-- Start of SUPPLIED ENTRIES --

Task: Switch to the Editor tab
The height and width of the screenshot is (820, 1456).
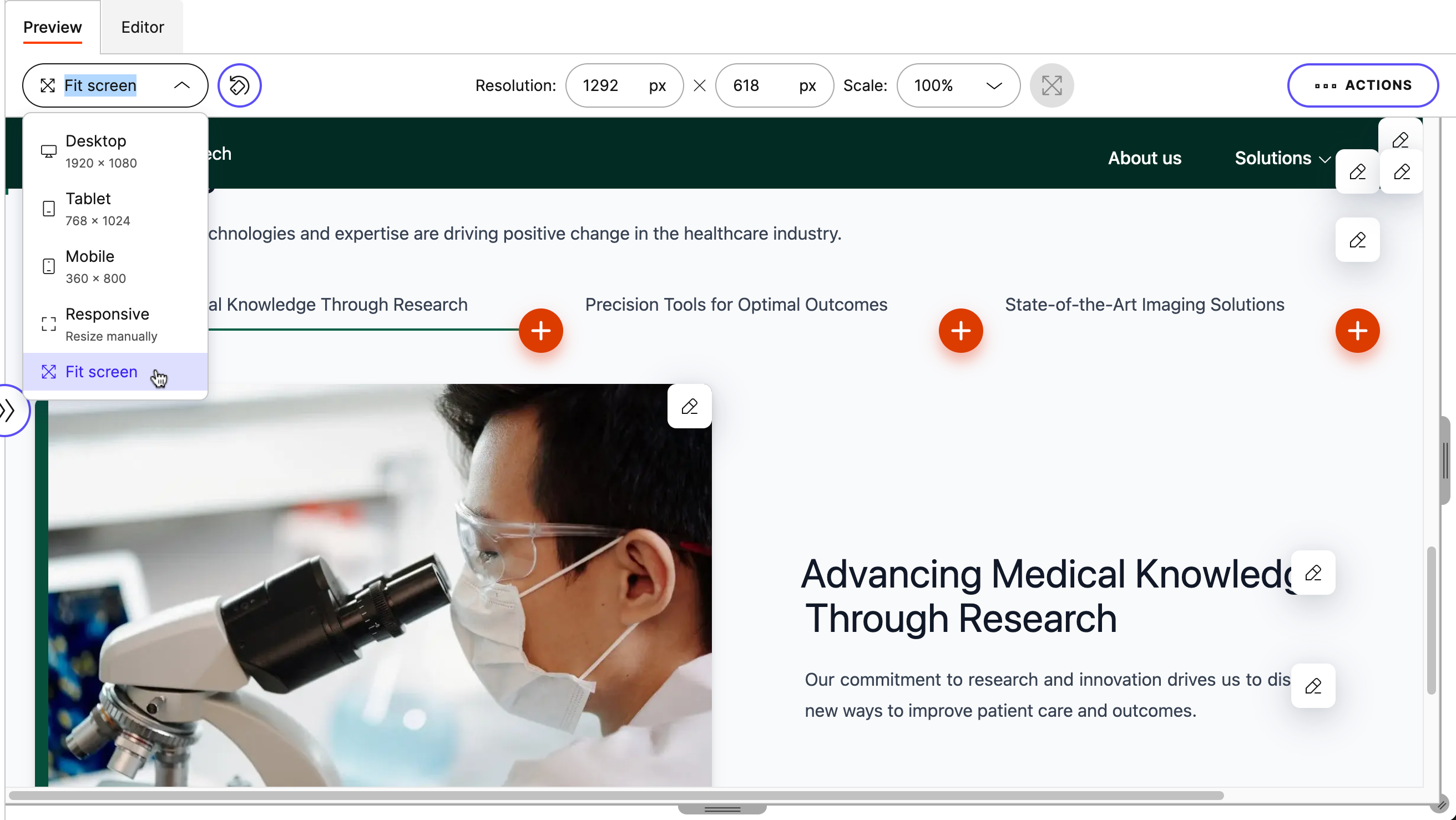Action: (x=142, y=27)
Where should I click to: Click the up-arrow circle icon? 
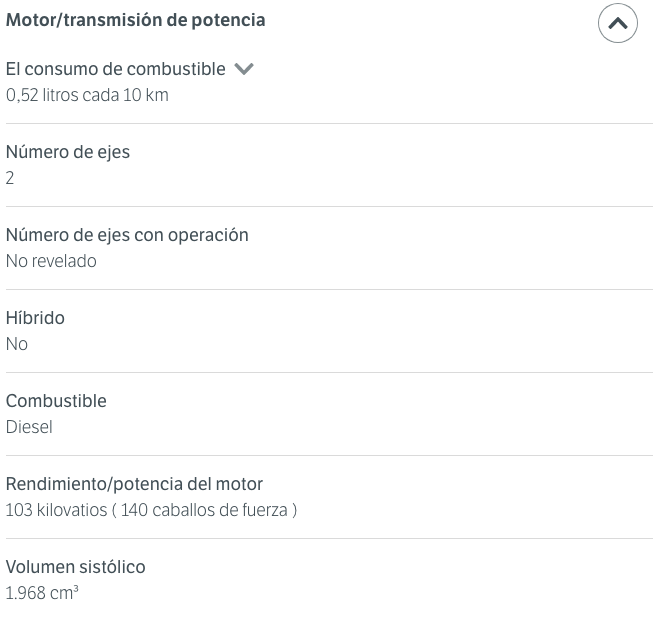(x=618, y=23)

-- End of SUPPLIED ENTRIES --
-- Start of SUPPLIED ENTRIES --

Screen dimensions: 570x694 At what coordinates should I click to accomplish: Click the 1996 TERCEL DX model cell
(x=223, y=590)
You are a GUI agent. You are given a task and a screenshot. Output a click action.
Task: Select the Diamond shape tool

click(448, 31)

-- End of SUPPLIED ENTRIES --

• SHORT PROBLEM
Please copy the rows from the line with "Screen dimensions: 570x694" to the line with "click(448, 31)", swapping "Diamond" for "Hexagon" and leaving everything else unchanged.

• COMPLETED EXERCISE
Screen dimensions: 570x694 At what coordinates should I click to accomplish: Click the 1996 TERCEL DX model cell
(x=223, y=590)
You are a GUI agent. You are given a task and a screenshot. Output a click action.
Task: Select the Hexagon shape tool

click(448, 31)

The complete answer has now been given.